Stored records:
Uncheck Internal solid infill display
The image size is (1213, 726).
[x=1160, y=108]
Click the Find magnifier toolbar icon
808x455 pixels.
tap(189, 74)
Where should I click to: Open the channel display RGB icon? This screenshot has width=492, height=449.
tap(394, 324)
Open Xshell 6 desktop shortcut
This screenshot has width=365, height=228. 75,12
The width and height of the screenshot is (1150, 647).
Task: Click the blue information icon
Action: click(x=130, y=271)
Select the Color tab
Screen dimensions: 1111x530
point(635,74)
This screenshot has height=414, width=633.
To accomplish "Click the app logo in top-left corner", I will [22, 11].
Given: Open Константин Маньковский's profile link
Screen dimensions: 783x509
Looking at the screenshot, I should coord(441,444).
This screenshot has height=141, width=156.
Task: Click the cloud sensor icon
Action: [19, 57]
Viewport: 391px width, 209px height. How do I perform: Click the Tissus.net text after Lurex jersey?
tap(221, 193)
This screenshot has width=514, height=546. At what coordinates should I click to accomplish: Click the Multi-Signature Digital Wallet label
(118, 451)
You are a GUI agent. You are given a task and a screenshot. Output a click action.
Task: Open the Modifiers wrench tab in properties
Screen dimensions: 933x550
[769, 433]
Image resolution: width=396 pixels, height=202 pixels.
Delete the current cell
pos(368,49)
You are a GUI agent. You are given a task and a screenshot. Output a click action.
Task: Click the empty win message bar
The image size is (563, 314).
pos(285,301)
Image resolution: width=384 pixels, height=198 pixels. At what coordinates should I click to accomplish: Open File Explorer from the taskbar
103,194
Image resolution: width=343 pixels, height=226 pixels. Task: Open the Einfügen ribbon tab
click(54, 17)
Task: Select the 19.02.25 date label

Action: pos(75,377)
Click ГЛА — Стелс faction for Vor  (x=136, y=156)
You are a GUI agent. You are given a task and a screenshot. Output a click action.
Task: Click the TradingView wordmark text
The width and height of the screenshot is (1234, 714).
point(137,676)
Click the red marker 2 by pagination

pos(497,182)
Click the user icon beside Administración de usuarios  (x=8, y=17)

■ **Assigned task**:
When you reach the end of the records, set them all down again exactly.

■ **Reply**:
Uncheck Internal solid infill display
The image size is (1213, 726).
[x=1160, y=108]
Click the Find magnifier toolbar icon
808x455 pixels.
tap(189, 74)
Where should I click to: Open the channel display RGB icon? This screenshot has width=492, height=449.
tap(394, 324)
Open Xshell 6 desktop shortcut
This screenshot has width=365, height=228. 75,12
The width and height of the screenshot is (1150, 647).
Task: Click the blue information icon
Action: click(x=130, y=271)
Select the Color tab
Screen dimensions: 1111x530
point(635,74)
This screenshot has height=414, width=633.
To accomplish "Click the app logo in top-left corner", I will [22, 11].
Given: Open Константин Маньковский's profile link
Screen dimensions: 783x509
Looking at the screenshot, I should coord(441,444).
This screenshot has height=141, width=156.
Task: Click the cloud sensor icon
Action: [19, 57]
Viewport: 391px width, 209px height. How do I perform: Click the Tissus.net text after Lurex jersey?
tap(221, 193)
This screenshot has width=514, height=546. At what coordinates should I click to accomplish: Click the Multi-Signature Digital Wallet label
(118, 451)
You are a GUI agent. You are given a task and a screenshot. Output a click action.
Task: Open the Modifiers wrench tab in properties
Screen dimensions: 933x550
[769, 433]
Image resolution: width=396 pixels, height=202 pixels.
Delete the current cell
pos(368,49)
You are a GUI agent. You are given a task and a screenshot. Output a click action.
Task: Click the empty win message bar
The image size is (563, 314).
pos(285,301)
Image resolution: width=384 pixels, height=198 pixels. At what coordinates should I click to accomplish: Open File Explorer from the taskbar
103,194
Image resolution: width=343 pixels, height=226 pixels. Task: Open the Einfügen ribbon tab
click(54, 17)
Task: Select the 19.02.25 date label

Action: pos(75,377)
Click ГЛА — Стелс faction for Vor  (x=136, y=156)
You are a GUI agent. You are given a task and a screenshot. Output a click action.
Task: Click the TradingView wordmark text
The width and height of the screenshot is (1234, 714).
point(137,676)
Click the red marker 2 by pagination

pos(497,182)
Click the user icon beside Administración de usuarios  (x=8, y=17)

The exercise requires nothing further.